• Problem description: Restate word for word each line from the one containing "Where should I" through the end of the material, and nothing more. Drop every picture.

• Supplied material:

========

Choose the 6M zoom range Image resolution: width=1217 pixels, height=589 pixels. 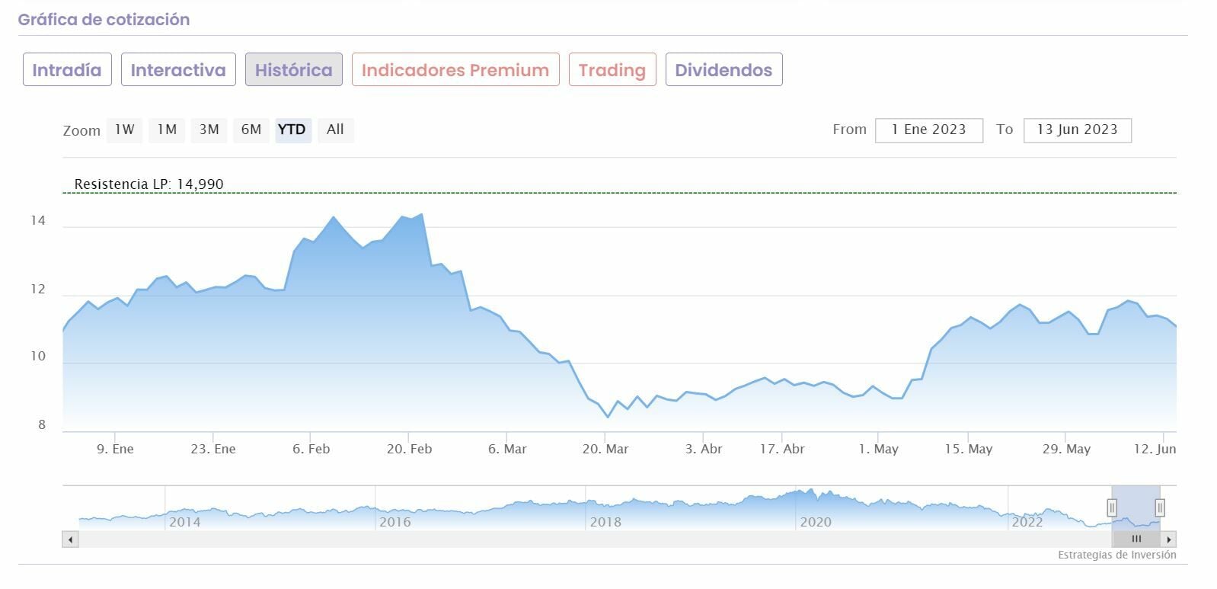251,130
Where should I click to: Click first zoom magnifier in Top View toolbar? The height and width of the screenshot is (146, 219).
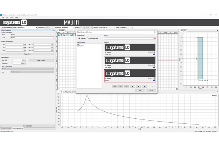tap(59, 35)
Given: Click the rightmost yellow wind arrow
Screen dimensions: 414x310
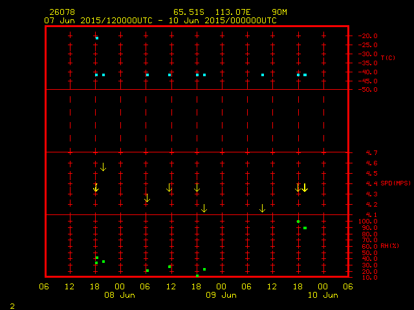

========

• Output for this exercise:
Where should I click to: Click first zoom magnifier in Top View toolbar? The height and width of the screenshot is (146, 219).
tap(59, 35)
Given: Click the rightmost yellow wind arrow
Screen dimensions: 414x310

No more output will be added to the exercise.